::: Text section

Rags of lordship

We still wear in our hearts the “rags of lordship” as Tolkien called them, we have the sense of exile, yearn for what we have lost – the relationship with and Presence of God.

“Certainly there was an Eden on this very unhappy earth. We all long for it, and we are constantly glimpsing it: our whole nature at its best and least corrupted, its gentlest and most humane, is still soaked with the sense of ‘exile’.” –J.R.R. Tolkien, The Letters of J.R.R. Tolkien 

 “I do not believe God has given up His world. I believe the human race was created in the image of God and though we fell into shameful disgrace and moral tragedy, God Almighty sent Someone to restore us again to that holy place from which we fell. I believe in the ultimate restoration of the world.” –A.W. Tozer, And He Dwelt Among Us

 Therefore, if anyone is in Christ, he is a new creation; the old has gone, the new has come! All this is from God, who reconciled us to himself through Christ and gave us the ministry of reconciliation: that God was reconciling the world to himself in Christ, not counting men’s sins against them. And he has committed to us the message of reconciliation. We are therefore Christ’s ambassadors, as though God were making his appeal through us. We implore you on Christ’s behalf: Be reconciled to God. God made him who had no sin to be sin for us, so that in him we might become the righteousness of God. (2 Cor. 5:17-21 NIV)

::::::
::: Raw data

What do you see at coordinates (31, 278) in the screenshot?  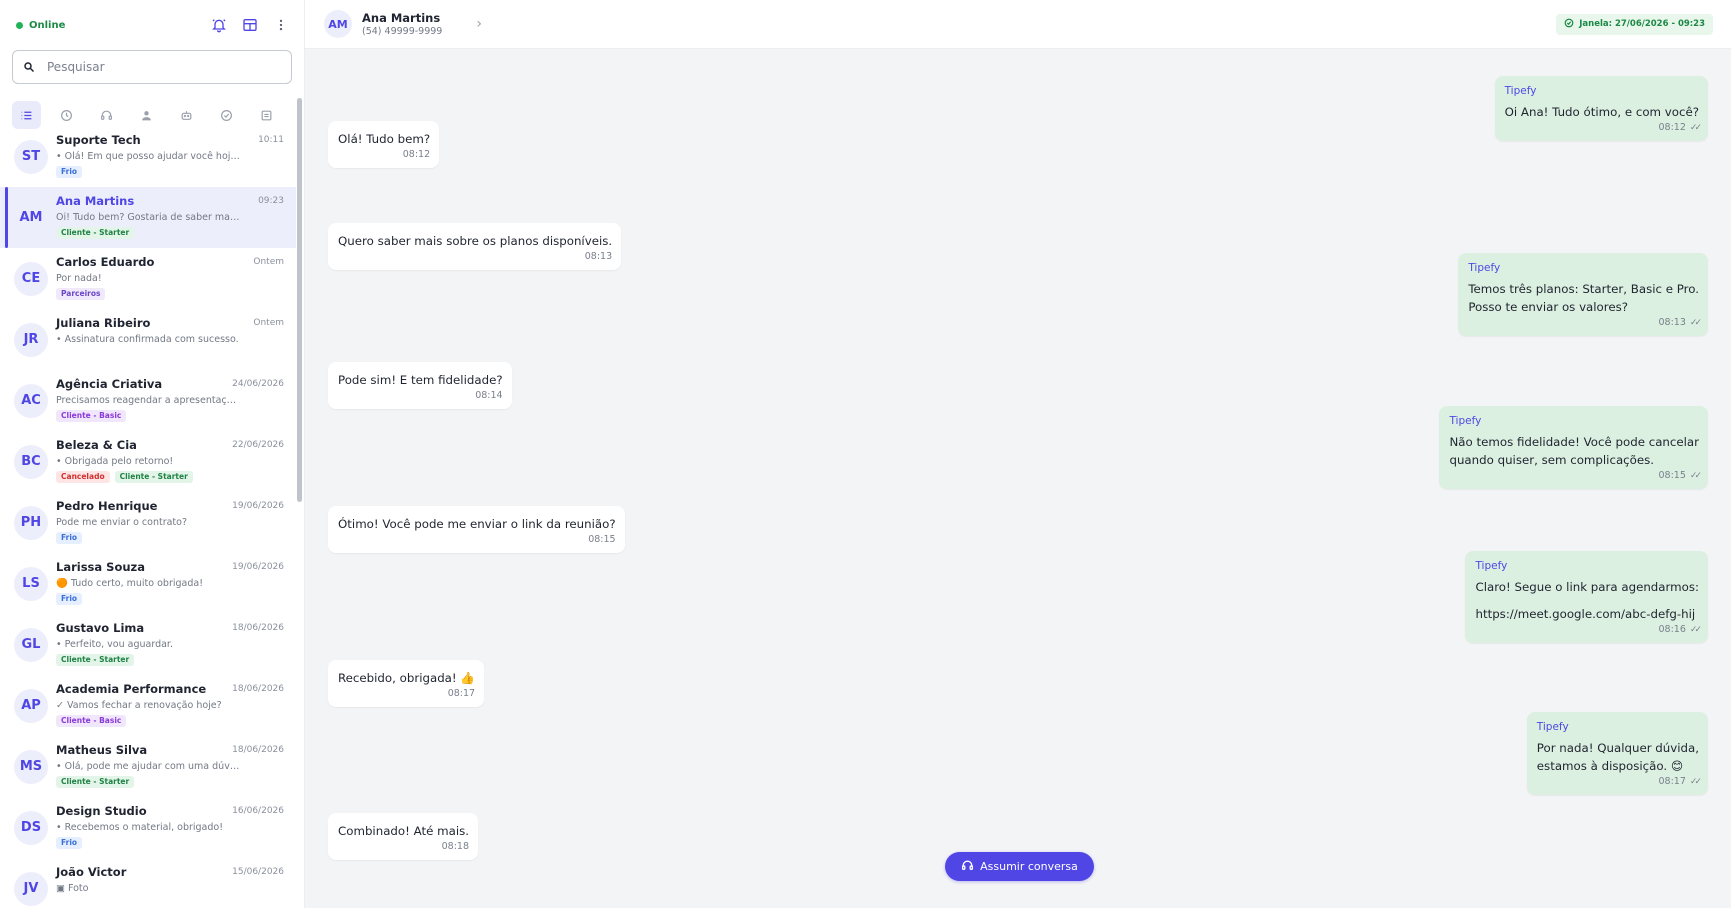 I see `avatar: CE` at bounding box center [31, 278].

::::::

Exercises:
- a) In the rags of lordship text, edit the part starting at "Therefore, if anyone" and ending at "Cor. 5:17-21 NIV)" so that "ambassadors" is replaced by "envoys".
- b) Shorten the paragraph of the rags of lordship text that begins "I do not believe God has given up His world" while keeping its main facts.

Outputs for the tasks:
- a)
Therefore, if anyone is in Christ, he is a new creation; the old has gone, the new has come! All this is from God, who reconciled us to himself through Christ and gave us the ministry of reconciliation: that God was reconciling the world to himself in Christ, not counting men’s sins against them. And he has committed to us the message of reconciliation. We are therefore Christ’s envoys, as though God were making his appeal through us. We implore you on Christ’s behalf: Be reconciled to God. God made him who had no sin to be sin for us, so that in him we might become the righteousness of God. (2 Cor. 5:17-21 NIV)

- b) In And He Dwelt Among Us, A.W. Tozer writes that God has not given up His world. Humanity was made in God's image and fell into disgrace and moral tragedy, but God sent Someone to restore it to the holy place it fell from. Tozer believes the world will ultimately be restored.